++++ Supplied entries

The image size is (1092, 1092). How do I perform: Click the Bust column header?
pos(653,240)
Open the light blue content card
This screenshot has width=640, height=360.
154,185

++++++++

Restate all of the data above. Match it word for word.

**Solution to the problem:**
The image size is (1092, 1092). How do I perform: Click the Bust column header?
pos(653,240)
Open the light blue content card
This screenshot has width=640, height=360.
154,185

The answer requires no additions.